- _Action item_
For the entries below, the result should be an exact transcription of the lines from the one with "Click the Dawes Limit value badge" up to and including the one with "Given: Open Darrell Gray's profile avatar", and only those.

- _Stored data_
* * * * *
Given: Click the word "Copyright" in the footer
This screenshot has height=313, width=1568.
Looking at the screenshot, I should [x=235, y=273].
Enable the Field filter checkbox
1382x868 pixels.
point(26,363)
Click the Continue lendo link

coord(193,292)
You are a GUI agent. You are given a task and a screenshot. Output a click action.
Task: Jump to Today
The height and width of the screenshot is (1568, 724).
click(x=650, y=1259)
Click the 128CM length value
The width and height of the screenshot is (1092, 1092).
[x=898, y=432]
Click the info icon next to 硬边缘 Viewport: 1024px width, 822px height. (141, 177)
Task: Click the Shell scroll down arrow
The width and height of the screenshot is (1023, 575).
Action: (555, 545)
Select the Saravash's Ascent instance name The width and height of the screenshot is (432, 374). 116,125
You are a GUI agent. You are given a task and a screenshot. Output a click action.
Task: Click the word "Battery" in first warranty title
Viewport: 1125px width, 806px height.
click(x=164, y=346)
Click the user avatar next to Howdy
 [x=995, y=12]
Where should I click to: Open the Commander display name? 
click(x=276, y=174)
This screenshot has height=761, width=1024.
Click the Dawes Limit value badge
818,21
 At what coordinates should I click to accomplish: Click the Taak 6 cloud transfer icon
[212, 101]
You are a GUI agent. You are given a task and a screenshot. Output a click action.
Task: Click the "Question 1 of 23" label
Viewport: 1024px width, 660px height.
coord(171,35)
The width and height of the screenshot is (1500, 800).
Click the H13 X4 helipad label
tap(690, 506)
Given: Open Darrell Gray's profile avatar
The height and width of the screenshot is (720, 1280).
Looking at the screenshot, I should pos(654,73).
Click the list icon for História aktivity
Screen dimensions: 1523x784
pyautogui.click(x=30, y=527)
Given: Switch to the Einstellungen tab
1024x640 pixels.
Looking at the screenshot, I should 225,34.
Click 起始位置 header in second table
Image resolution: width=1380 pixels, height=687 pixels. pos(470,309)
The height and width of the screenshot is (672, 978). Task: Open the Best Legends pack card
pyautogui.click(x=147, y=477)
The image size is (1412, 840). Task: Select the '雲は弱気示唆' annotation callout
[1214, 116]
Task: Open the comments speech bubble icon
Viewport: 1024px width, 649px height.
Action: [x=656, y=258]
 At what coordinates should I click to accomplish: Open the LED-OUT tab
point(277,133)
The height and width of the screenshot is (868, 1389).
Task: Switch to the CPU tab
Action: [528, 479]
* * * * *
- _Exercise solution_
Click the Dawes Limit value badge
818,21
 At what coordinates should I click to accomplish: Click the Taak 6 cloud transfer icon
[212, 101]
You are a GUI agent. You are given a task and a screenshot. Output a click action.
Task: Click the "Question 1 of 23" label
Viewport: 1024px width, 660px height.
coord(171,35)
The width and height of the screenshot is (1500, 800).
Click the H13 X4 helipad label
tap(690, 506)
Given: Open Darrell Gray's profile avatar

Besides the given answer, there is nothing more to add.